# Work to be completed:
Where the line containing "You are a computer-use" appears in the records below, begin there and repeat each line exactly through the final one, dropping all pictures.

[Items listed in a dataset]

★ ★ ★ ★ ★ ★ ★

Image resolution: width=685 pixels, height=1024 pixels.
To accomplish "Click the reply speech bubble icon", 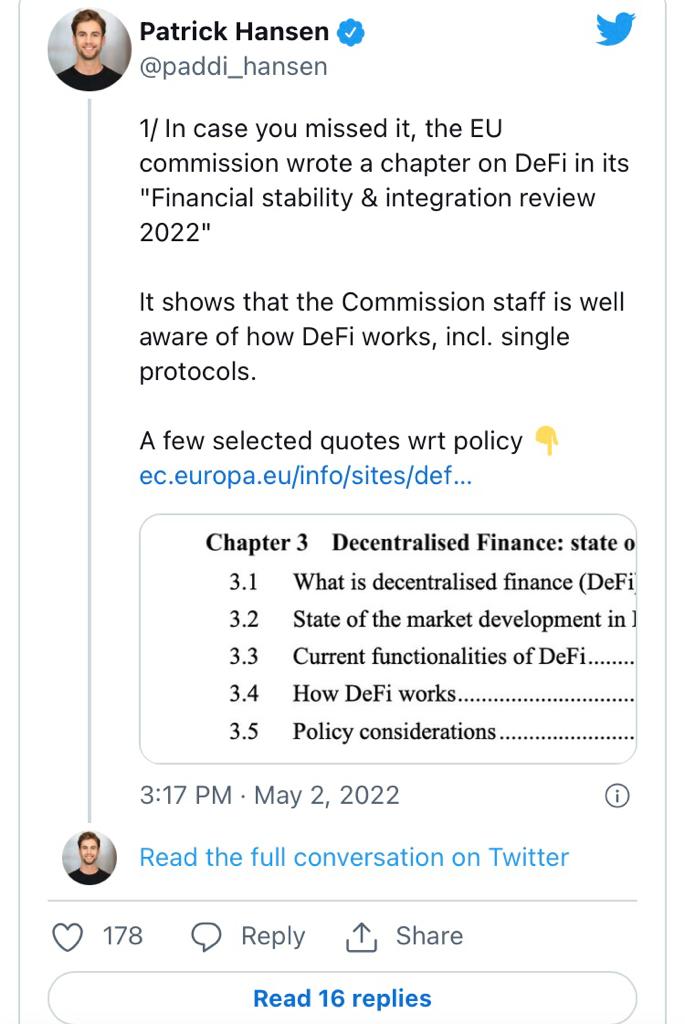I will pyautogui.click(x=206, y=937).
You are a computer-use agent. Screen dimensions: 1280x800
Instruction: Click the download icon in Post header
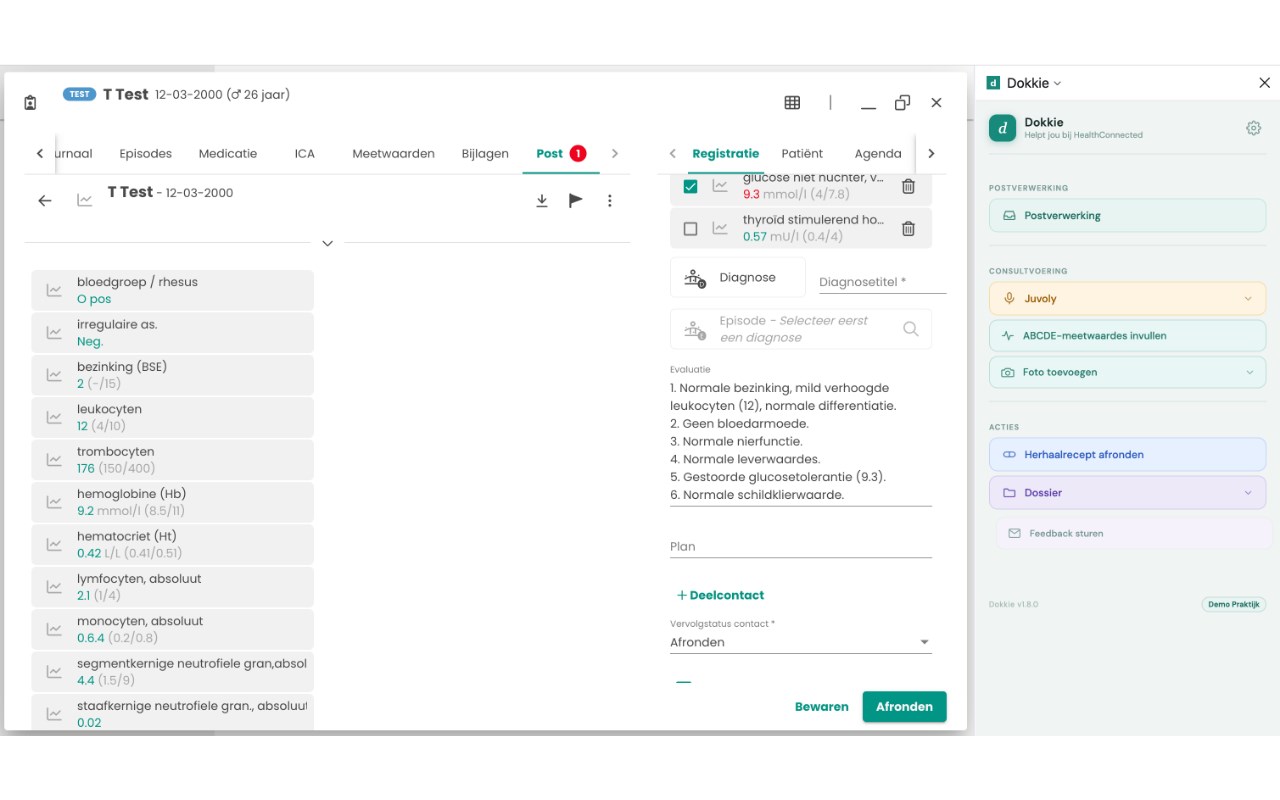pyautogui.click(x=542, y=201)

★ ★ ★ ★ ★ ★ ★

# The answer:
You are a computer-use agent. Screen dimensions: 1280x800
Instruction: Click the download icon in Post header
pyautogui.click(x=542, y=201)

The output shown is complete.